O deputado estadual Eduardo Carneiro (PRTB) lamentou, nesta quarta-feira (14), o posicionamento da maioria dos parlamentares da base do governador João Azevêdo (PSB), que votou pela manutenção do veto ao projeto 53/2019, de autoria do próprio Eduardo, que barrava a contratação de fichas sujas no Governo do Estado. Com o veto mantido, a administração estadual fica livre para contratar pessoas condenadas por crimes de corrupção, em segunda instância com ação transitada em julgado. Catorze deputados votaram pela manutenção do veto, contra 12 que optaram pela derrubada.

“Nós só temos a lamentar, primeiro a postura do governador que veta um projeto que visa proibir a contratação de pessoas condenadas em segunda instância e que visa a não contratação de ficha suja em seu governo. Depois a postura de deputados que mudam de posição em menos de duas semanas, já que o projeto foi aprovado por unanimidade na Assembleia Legislativa. Sendo assim, a população precisa ficar atenta.
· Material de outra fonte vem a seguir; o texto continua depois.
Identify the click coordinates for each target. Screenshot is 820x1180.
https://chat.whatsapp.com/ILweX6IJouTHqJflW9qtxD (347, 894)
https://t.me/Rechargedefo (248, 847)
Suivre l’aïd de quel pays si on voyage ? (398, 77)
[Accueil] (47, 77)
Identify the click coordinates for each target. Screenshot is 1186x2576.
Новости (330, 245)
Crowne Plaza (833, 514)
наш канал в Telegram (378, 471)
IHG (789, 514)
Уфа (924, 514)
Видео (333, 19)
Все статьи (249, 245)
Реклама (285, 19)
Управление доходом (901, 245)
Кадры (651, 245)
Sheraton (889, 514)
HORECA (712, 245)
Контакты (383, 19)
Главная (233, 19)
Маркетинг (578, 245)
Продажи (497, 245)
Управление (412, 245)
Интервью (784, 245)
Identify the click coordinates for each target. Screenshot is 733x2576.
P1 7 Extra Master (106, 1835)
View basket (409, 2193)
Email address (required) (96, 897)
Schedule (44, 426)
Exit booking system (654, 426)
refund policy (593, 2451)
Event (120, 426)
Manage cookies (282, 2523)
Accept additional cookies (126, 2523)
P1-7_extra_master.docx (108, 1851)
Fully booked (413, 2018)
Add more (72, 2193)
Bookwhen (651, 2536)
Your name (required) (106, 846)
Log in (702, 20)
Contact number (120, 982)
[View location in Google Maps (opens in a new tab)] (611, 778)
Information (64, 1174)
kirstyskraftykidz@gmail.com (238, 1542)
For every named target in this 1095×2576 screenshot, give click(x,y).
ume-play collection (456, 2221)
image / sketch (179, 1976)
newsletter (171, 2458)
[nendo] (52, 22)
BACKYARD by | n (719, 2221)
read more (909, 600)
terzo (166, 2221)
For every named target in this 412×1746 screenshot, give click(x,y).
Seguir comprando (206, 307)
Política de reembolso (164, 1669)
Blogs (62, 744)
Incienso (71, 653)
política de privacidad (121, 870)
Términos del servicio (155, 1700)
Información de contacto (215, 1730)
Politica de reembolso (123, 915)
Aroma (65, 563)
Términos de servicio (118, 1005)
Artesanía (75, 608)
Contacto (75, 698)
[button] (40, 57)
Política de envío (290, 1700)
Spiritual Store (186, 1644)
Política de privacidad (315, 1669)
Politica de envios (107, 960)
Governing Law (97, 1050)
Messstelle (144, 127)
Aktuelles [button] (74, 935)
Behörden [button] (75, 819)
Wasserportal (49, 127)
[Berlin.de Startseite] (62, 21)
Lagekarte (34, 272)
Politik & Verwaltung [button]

Há algo errado”, destacou Eduardo.

O deputado sugeriu ainda que o governador João Azevêdo realize uma enquete com a população perguntando se são a favor ou contra a contratação de ficha suja na administração estadual. “Só assim o governador saberá o que pensa os paraibanos sobre a contratação de fichas sujas e, se assim preferir, encaminhar projeto do Executivo para a Assembleia para que essa lei seja efetivada”, afirmou.

Apoio do Focco – A proposta do deputado Eduardo Carneiro ganhou o reconhecimento do Fórum de Combate a Corrupção na Paraíba (Focco-PB), que defendeu a derrubada do veto na Assembleia Legislativa. “Nós conseguimos ir mais além, recebemos publicamente essa manifestação do Focco para que fosse estabelecido a moralidade no serviço público”, frisou.

“Apesar de ficar triste, não vou parar por aqui. Vamos continuar fazendo a nossa defesa, escutando os clamores das ruas e trazer para esse debate aqui na Assembleia. Esse momento é muito esclarecedor. Não foi um veto que foi mantido, foi uma possibilidade de avanço no combate à corrupção que foi derrotada”, afirmou Eduardo.